Compared to cutoff wavelength the laser wavelength is greater, and all the laser energy is confined in the core

It does not have any bends and losses;

There is uniformity in core material;

The cladding and core are perfectly concentric and round;

There is consistency in the fiber and source laser temperatures;

Lateral stress is zero.

There would have been no coupling of power from one mode to the other and it is not at all possible along the fiber’s length. If a modulated signal is carried by a laser output then these two polarization maintaining splitter modes will carry the signal without any dispersion and no crosstalk.

There is no perfection in the manufactured glass materials and waveguides. There is the presence of sub-micron asymmetries and non-uniformities. If single-mode fibers are being cabled and placed in aerial or underground networks then they may experience lateral stress. In handholes, cabinets, closures, and other structures the cable can experience bends or even have coils of slack.

If it is not corrected then this polarization-mode dispersion can have limitations with the distance or the bandwidth of a fiber optic communication system. Thus, to reduce or compensate for this dispersion, fiber, cable, and system designers have developed many techniques. Preform have been optimized by fiber manufacturers and to minimize asymmetry, non-concentricity, and lateral stresses they have drawn processes.

So, in telecom fibers polarization can be effectively managed. Through this, you can find a way to make accurate measurements of motion, vibration, or other phenomena that affects the fiber.

Similar issues are addressed by both the single-mode communications fibers and PM fibers. Few of them are minimizing the effect of external stresses and bends on the polarization maintaining circulator in the fiber. For building asymmetric geometric features and SAPs into fiber you will get many ways that will ultimately give rise to several types of PM fibers. To reduce or compensate for this dispersion, fiber, cable, and system designers have developed many techniques.

All About Polarization-maintaining Fibers

Optical fibers even if have a circularly symmetric design always exhibit some degree of birefringence because in practice you will always find some amount of mechanical stress or other effects which break the symmetry.

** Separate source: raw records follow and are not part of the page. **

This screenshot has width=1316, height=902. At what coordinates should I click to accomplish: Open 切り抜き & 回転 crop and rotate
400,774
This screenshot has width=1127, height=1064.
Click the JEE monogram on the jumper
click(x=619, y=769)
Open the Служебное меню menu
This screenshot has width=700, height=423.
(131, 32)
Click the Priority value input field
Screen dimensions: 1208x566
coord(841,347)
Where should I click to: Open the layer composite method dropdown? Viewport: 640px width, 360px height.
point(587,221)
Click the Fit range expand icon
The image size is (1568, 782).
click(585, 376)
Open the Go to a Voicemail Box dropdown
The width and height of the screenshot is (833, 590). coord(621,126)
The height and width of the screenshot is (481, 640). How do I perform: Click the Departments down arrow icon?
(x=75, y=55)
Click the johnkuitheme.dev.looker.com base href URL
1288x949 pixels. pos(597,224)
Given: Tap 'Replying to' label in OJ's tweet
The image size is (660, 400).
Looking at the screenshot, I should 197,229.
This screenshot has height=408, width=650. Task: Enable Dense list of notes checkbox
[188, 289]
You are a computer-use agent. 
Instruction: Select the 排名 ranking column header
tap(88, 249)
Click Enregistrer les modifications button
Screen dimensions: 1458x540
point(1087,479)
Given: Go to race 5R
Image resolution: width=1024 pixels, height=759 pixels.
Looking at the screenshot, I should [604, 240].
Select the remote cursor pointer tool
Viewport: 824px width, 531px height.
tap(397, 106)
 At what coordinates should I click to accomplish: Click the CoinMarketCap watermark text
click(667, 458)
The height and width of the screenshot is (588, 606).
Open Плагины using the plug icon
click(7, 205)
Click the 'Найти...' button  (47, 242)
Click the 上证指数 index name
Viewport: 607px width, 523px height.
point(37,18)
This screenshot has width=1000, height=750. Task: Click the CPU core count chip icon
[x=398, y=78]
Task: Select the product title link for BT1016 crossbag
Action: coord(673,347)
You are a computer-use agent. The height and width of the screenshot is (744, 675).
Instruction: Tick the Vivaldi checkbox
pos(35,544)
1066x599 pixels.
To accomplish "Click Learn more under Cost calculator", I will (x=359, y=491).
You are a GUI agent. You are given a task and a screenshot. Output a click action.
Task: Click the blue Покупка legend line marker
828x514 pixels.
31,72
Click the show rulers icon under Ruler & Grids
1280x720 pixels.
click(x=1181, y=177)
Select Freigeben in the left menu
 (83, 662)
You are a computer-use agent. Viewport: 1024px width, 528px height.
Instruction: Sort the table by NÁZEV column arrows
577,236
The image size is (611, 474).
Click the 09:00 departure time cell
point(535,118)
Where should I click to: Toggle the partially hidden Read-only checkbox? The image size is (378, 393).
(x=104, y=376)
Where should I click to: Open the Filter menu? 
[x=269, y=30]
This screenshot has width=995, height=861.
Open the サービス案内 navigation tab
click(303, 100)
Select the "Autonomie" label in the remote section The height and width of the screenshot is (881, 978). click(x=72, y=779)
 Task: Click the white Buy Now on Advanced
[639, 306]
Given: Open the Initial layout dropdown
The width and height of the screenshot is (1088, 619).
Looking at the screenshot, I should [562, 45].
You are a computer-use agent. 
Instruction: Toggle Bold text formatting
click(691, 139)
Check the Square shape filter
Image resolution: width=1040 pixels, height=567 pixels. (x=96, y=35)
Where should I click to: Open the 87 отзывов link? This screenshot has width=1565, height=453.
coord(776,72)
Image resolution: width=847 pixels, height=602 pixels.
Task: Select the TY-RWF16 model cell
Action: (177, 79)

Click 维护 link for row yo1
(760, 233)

The polarization maintaining of light changes in an uncontrolled way gradually.

Principle of Polarization-maintaining Fibers

By using a polarization-maintaining fiber the above problem can be fixed and it is not a fiber without birefringence but on the contrary a specialty fiber with a strong built-in birefringence (high-birefringence fiber or HIBI fiber, PM fiber). The polarization maintaining splitter of light which is launched into the fiber is aligned with one of the birefringent axes and even if the fiber is bent this polarization state will be preserved. The physical principle present behind this can only be understood in terms of coherent mode coupling. Due to the strong birefringence, the propagation constants of the two polarization modes are significantly different and because of it the relative phase of such co-propagating modes rapidly drifts away. During heating, the fibers are slowly stretched and tapered.

Therefore, both modes get effectively coupled by any disturbance along with the fiber and it takes place only if it has a significant spatial Fourier component with a wavenumber matching the propagation constants difference in two polarization modes. The usual disturbances in the fiber are too slowly varying to do effective mode coupling only if the difference is huge. In quantitative terms, compared to the typical length scale on which the parasitic birefringence varies the polarization beat length needs to be significantly shorter.

Few Ways of Realizing Polarization-maintaining Fibers

On the opposite sides performance on of the core, for introducing strong birefringence a commonly used method is including two stress rods of the modified glass composition. One can make bow-tie fiber with different techniques, where the stress elements have a different shape and reach closer to the fiber core so that you can get a stronger polarization maintaining circulator. Due to the strong birefringence, the propagation constants of the two polarization modes are significantly different and because of it the relative phase of such co-propagating modes rapidly drifts away.